City will funnel nearly $56,000 toward project near high school
Monday, February 15, 2010 | 9:40 p.m. CST; updated 11:23 a.m. CST, Tuesday, February 16, 2010

COLUMBIA — A controversial plan to build transitional housing for homeless youth near Hickman High School will get nearly $56,000 in city money.

The Columbia City Council voted 7-0 Monday night to give the money to Central Missouri Community Action, which hopes to build five two-bedroom apartments at 1004 N. Seventh St. for homeless youths. The housing would provide up to 18 months of housing for as many as 10 homeless people ages 16 to 21.

Community Action asked the city for $76,545 through its HOME Action program, which distributes money from the U.S. Department of Housing and Urban Development. The Community Development Commission recommended the council approve $55,766. The council agreed with the commission's recommendation.

Dan Cullimore, the construction manager for Job Point, spoke in favor of the funding. Job Point, which will act as a partner for the project, is an organization that serves youth who are at a disadvantage economically or educationally. It teaches youth from ages 16 to 24 skills in construction and offers classes to help them get their GED.
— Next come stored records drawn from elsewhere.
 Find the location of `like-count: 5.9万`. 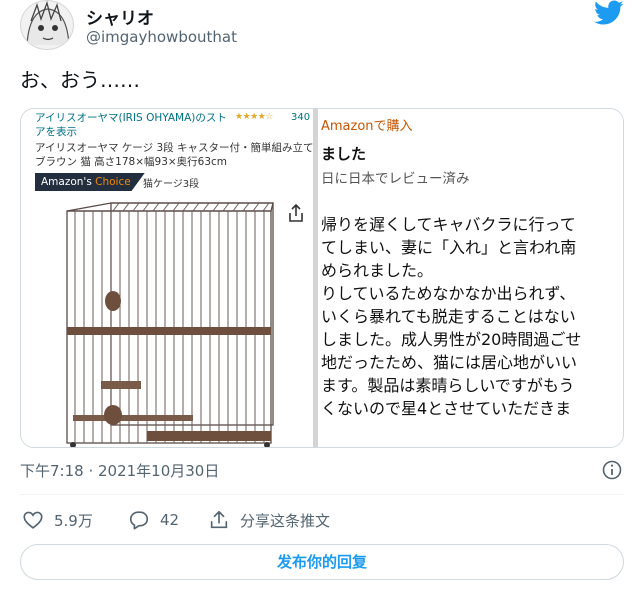

like-count: 5.9万 is located at coordinates (74, 520).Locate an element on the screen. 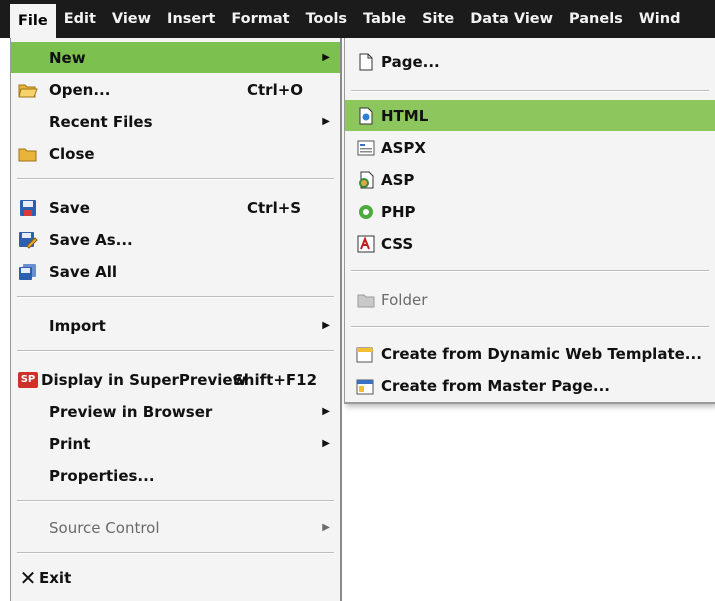  superpreview-icon-text: SP is located at coordinates (28, 380).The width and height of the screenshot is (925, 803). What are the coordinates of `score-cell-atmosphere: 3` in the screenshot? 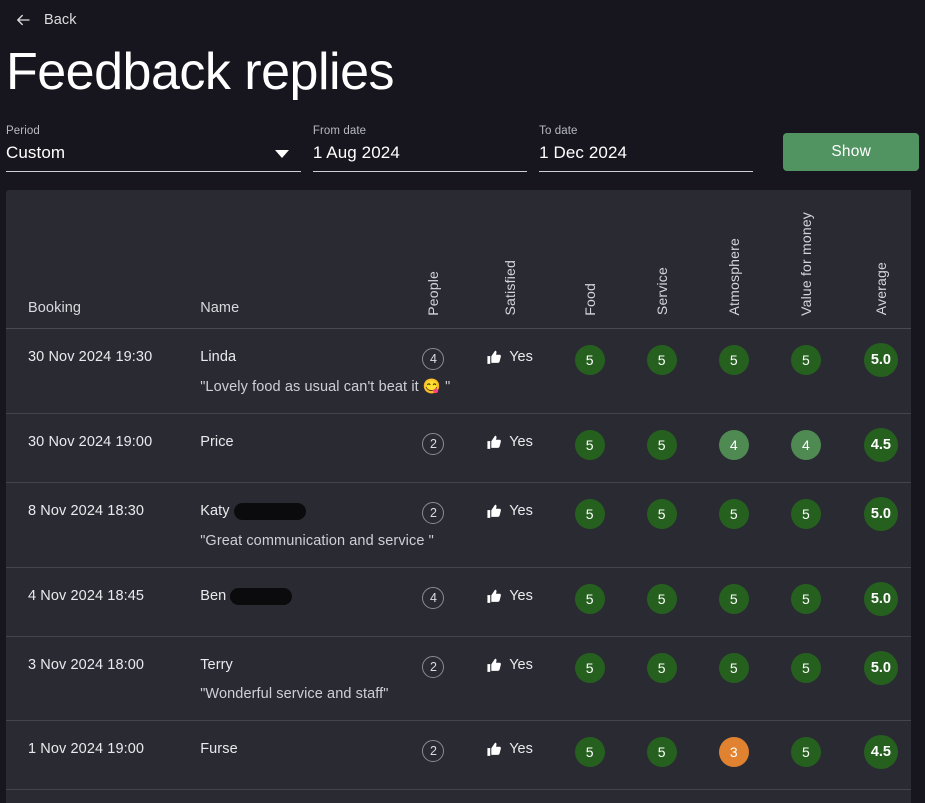 It's located at (734, 754).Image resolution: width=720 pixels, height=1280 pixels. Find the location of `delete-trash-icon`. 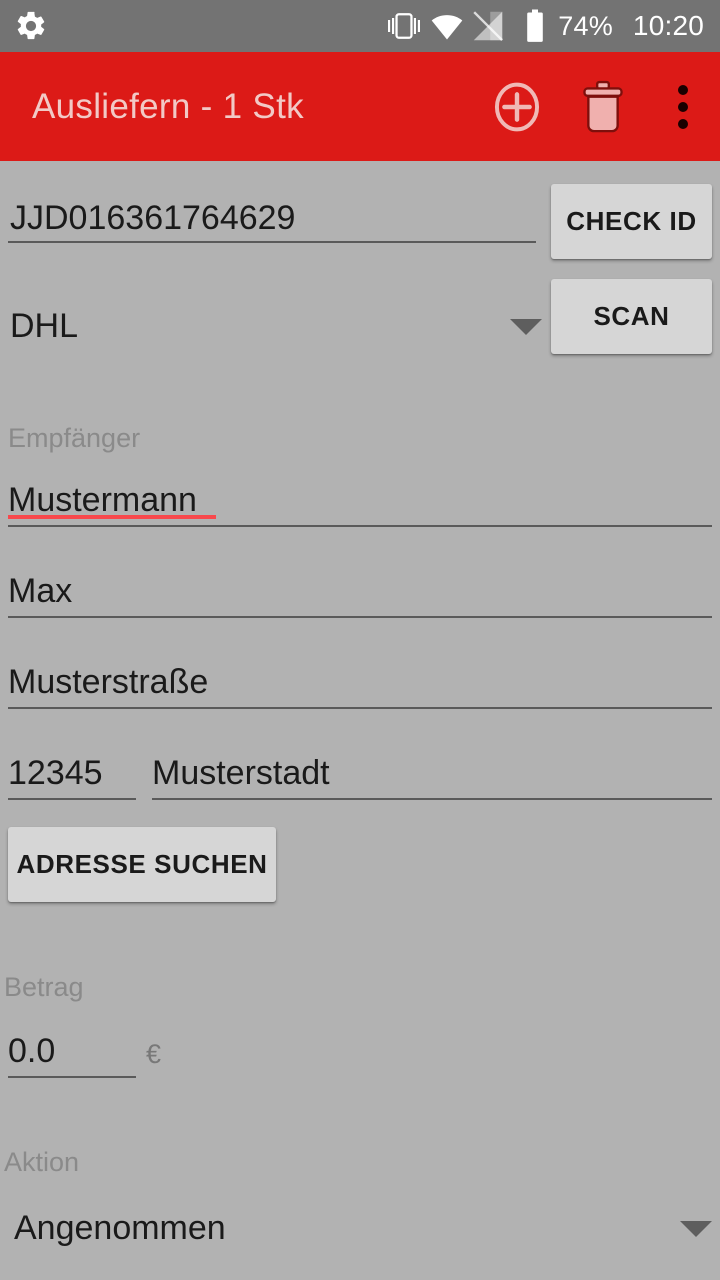

delete-trash-icon is located at coordinates (603, 107).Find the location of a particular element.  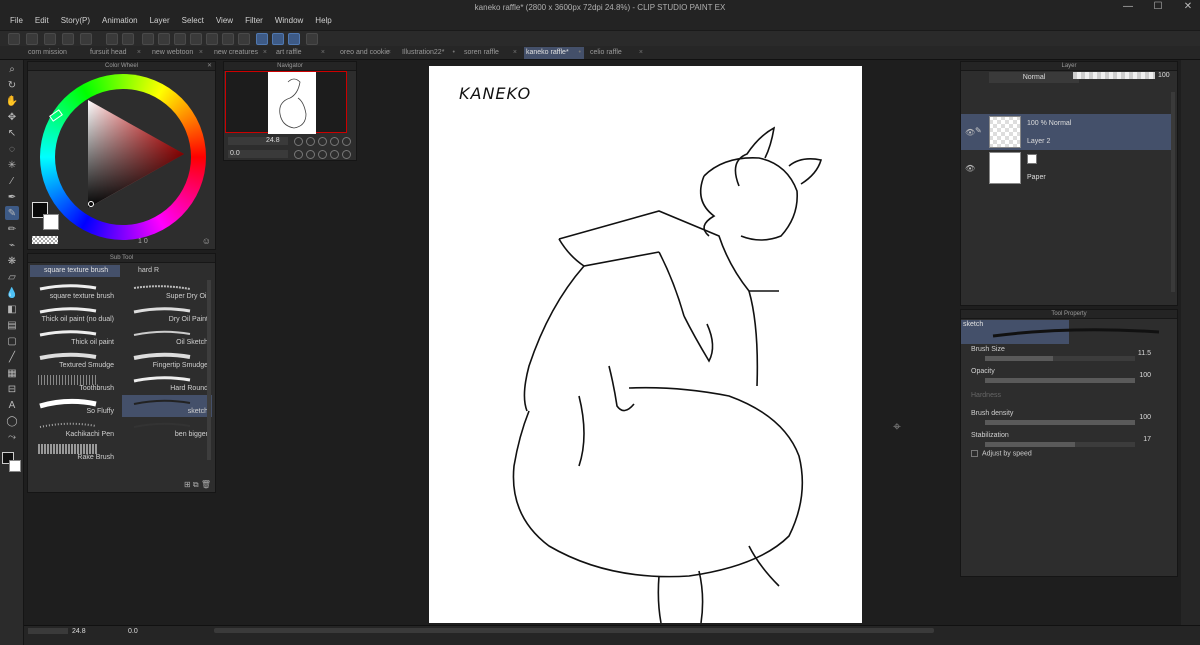

layer-row: 👁 Paper is located at coordinates (1066, 168).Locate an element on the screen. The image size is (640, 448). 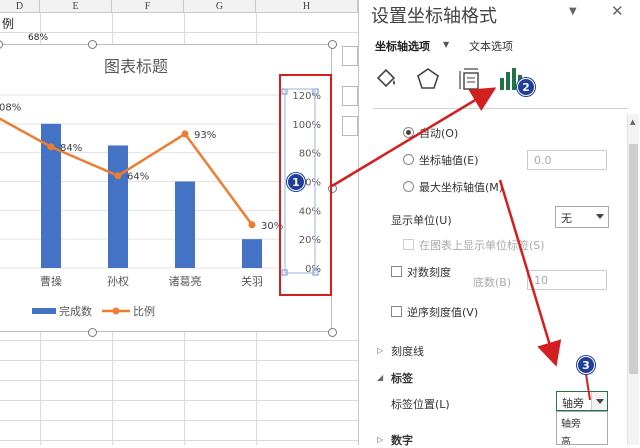
radio-max-axis-value is located at coordinates (408, 186).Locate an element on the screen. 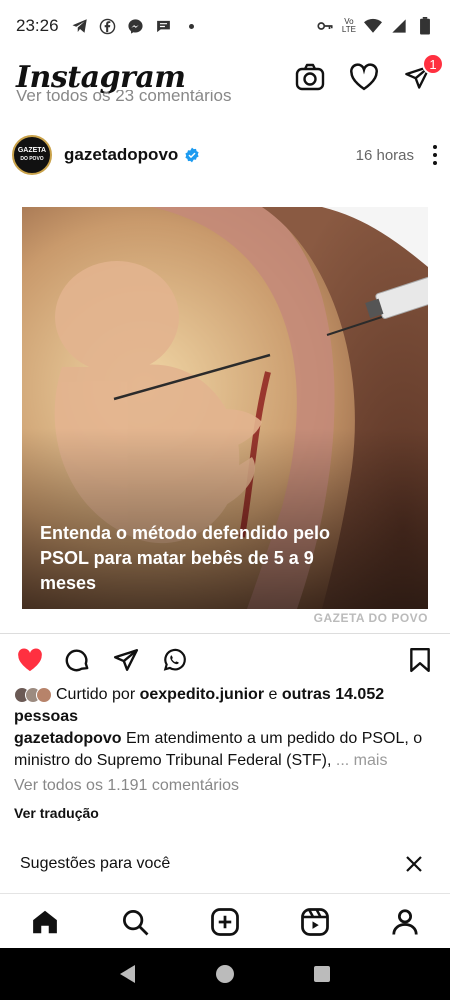  camera-icon is located at coordinates (310, 77).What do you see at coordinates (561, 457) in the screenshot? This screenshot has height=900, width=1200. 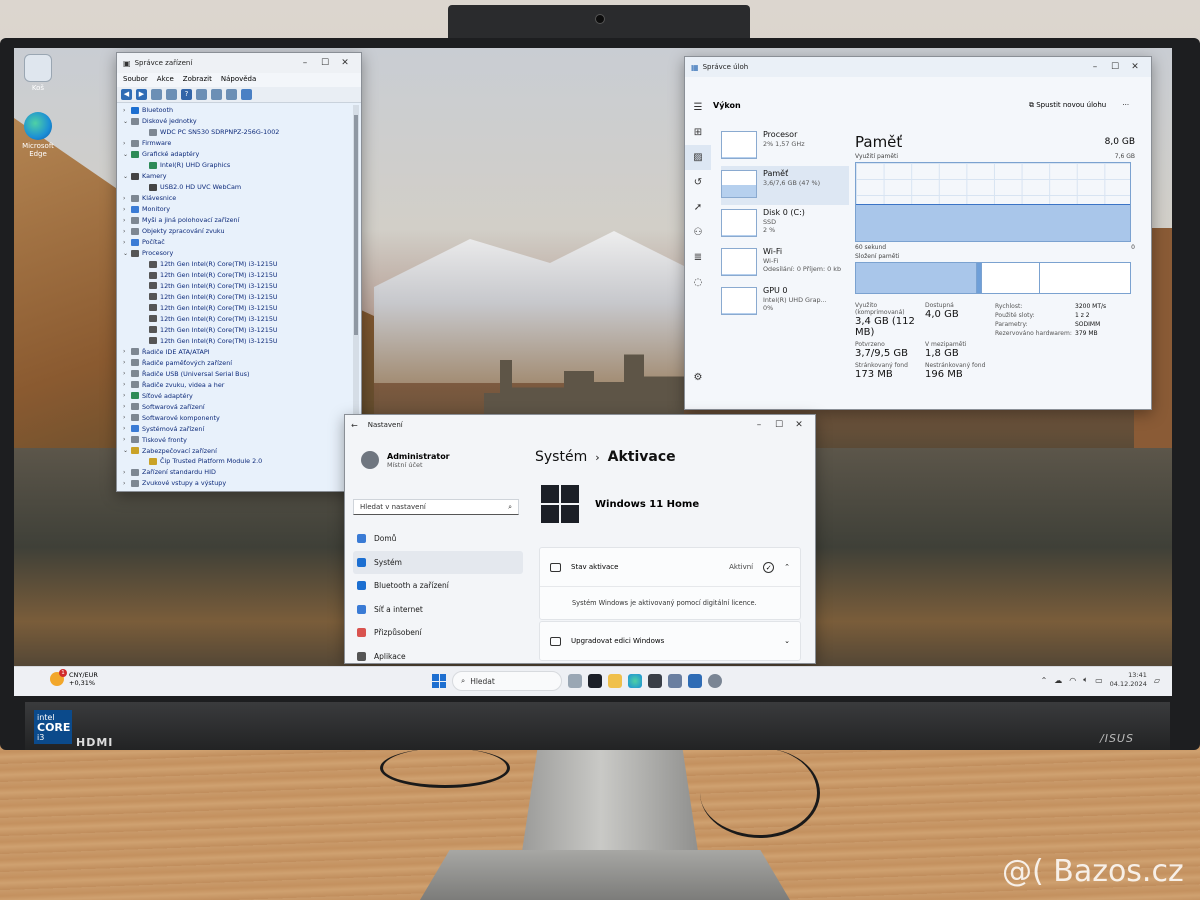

Cullimore called the housing "a cheap option," explaining that it costs more to send teenagers to jail than to educate them.

 "It's more expensive to fix problems after they occur, than to prevent their occurrence," Cullimore said.

Fifth Ward Councilwoman Laura Nauser said it is a "wonderful opportunity."

"Prevention is the key to our youth crime problems," Nauser said.

Rainbow House, which runs another transitional youth house in town, will also be a partner in this project.

The project's total cost, including money spent to buy the lot, will be about $595,000.

  • Approved Funds: $154,812 from The Missouri Housing Trust Fund, and the $55,766 awarded this evening by the council.
  • Pending Funds: $165,581 from the Missouri Housing Development Commission and $42,575 from the City Rental Production Funding program. To win the money from the city fund, the agency must show it can operate the housing with income generated by the project.

The council vote came after about 20 minutes of testimony, primarily from supporters.

Jeff Adams of 914 N. Seventh St., which is across the street from the location in question, voiced his disapproval. He said the location of the housing should not be made public, and he is concerned the apartments would take away from neighborhood aesthetics.

"The council's been approached with the value to the project with no consideration to whether it's in the right place," Adams said. "That just isn't the right place to put this."

Sixth Ward Councilwoman Barbara Hoppe called the housing "a start."

First Ward Councilman Paul Sturtz, Third Ward Councilman Karl Skala, Fourth Ward Councilman Jerry Wade and Mayor Darwin Hindman also spoke in support of the housing.

"It's clearly a need that we need to meet," Hindman said. "This is a great step, I think."

Cullimore said one of his students at Job Point had to drop out of their program recently due to lack of housing, and he is glad this housing project will go forward.

"It feels really good," Cullimore said. "It's almost time to celebrate something."

The funding was approved as part of a revision of the fiscal 2009 home action plan.

The council vote also authorized:

  • $20,000 for Job Point, which plans to build three homes then sell them to homeowners with a 20 percent subsidy.
  • $18,500 toward construction costs for Habitat for Humanity.
  • $20,000 to help Community Housing Options design apartments for people with disabilities.